Working as part of the voluntary, community and social enterprise sector Health and Wellbeing Alliance (which partners with NHS England, the Department of Health and Social Care and Public Health England) continues to give me and the rest of the FaithAction team a real insight into the issues facing the health and care system. So, when I recently decided that I should get my blood pressure checked, rather than heading to my GP or a walk-in centre, I set off for my local pharmacy.
Pharmacists can do far more than most of us think, which provides a possible way of relieving pressure on doctors’ surgeries and hospitals. However, it was only at the third pharmacy I visited that my blood pressure was finally taken – and even that came with a catch.
Pharmacy one (part of a large chain) listed blood pressure tests among the services it offered, proudly displayed on the wall. All was looking positive: there were no other customers and three members of staff were present. The look of surprise when I asked for the test was my first clue. Then I was told that they could not do the test on a weekend!
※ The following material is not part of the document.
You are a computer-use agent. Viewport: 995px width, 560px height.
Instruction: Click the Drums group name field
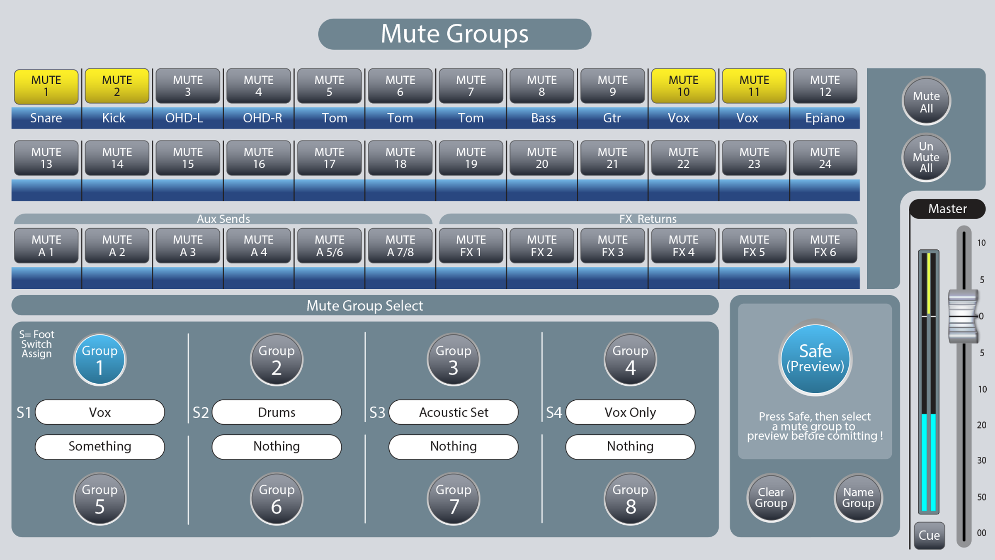click(277, 412)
At pharmacy two, they did not even offer this service, but could sell me a machine for £40.
At pharmacy three, I was directed into to a side room where a machine performed the task, with a little print-out, but at a cost of £1.
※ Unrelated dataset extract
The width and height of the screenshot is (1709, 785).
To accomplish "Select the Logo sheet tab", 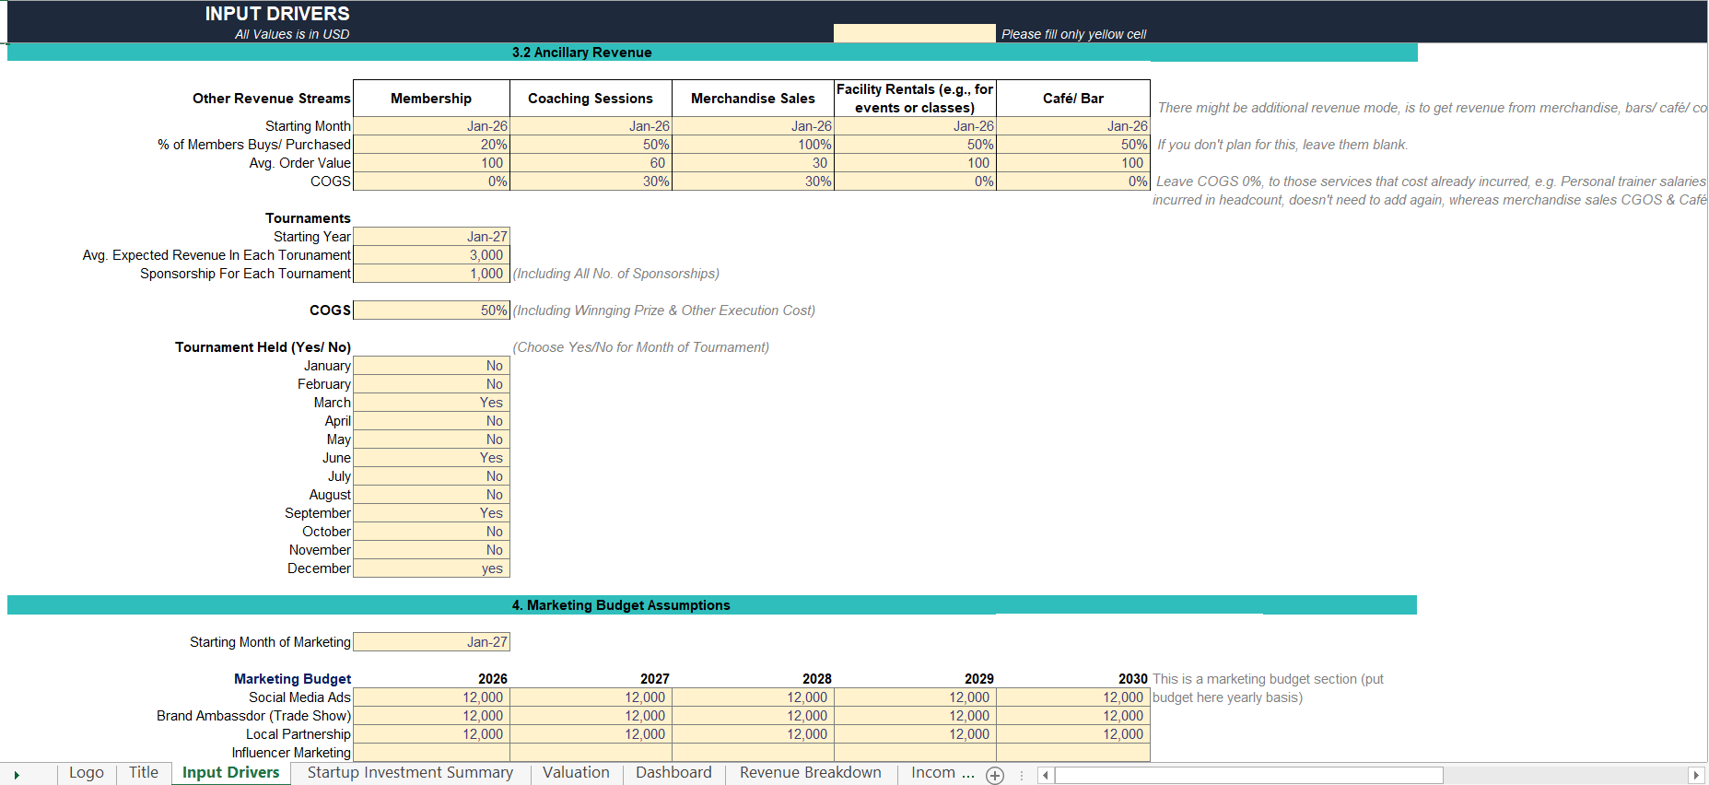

So my perseverance paid off, but the expectation seemed to be that I should really go to my GP instead. The problem is that, where I live, taking up a GP appointment has quite a knock-on effect. If I can get an appointment for something that does not actually need a doctor or practice nurse, I am taking the place of someone else who really needs it. And if you cannot get an appointment, you are directed to A&E, which in itself builds pressure in the system.
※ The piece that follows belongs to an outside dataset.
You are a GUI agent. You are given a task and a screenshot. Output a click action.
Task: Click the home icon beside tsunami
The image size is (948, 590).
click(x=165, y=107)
What we need is for community-based services such as pharmacies to be evangelical about what they can offer: that is, rather than putting people off, they need to encourage people to go to them first, other than in the direst of circumstances.
And here we see the link to faith organisations. They may not be like pharmacies in terms of physical health, but there is a great opportunity here for ‘social prescribing’. So often what people really need is people. GPs I know tell me that at least half of their appointments could be better dealt with elsewhere. There is a huge need related to isolation and a lack of that family member or friend who can assist in troubled times.
It seems obvious that community-based services and faith groups – whether those for a specific faith community or those offering more widely available activities like coffee mornings or parent and toddler groups – provide a great connecting point, person to person.
We need to use community-based services better; they need to be welcoming and hospitable; but they also need to be recognised, not as an after-thought, but as a great opportunity for the health and social care system.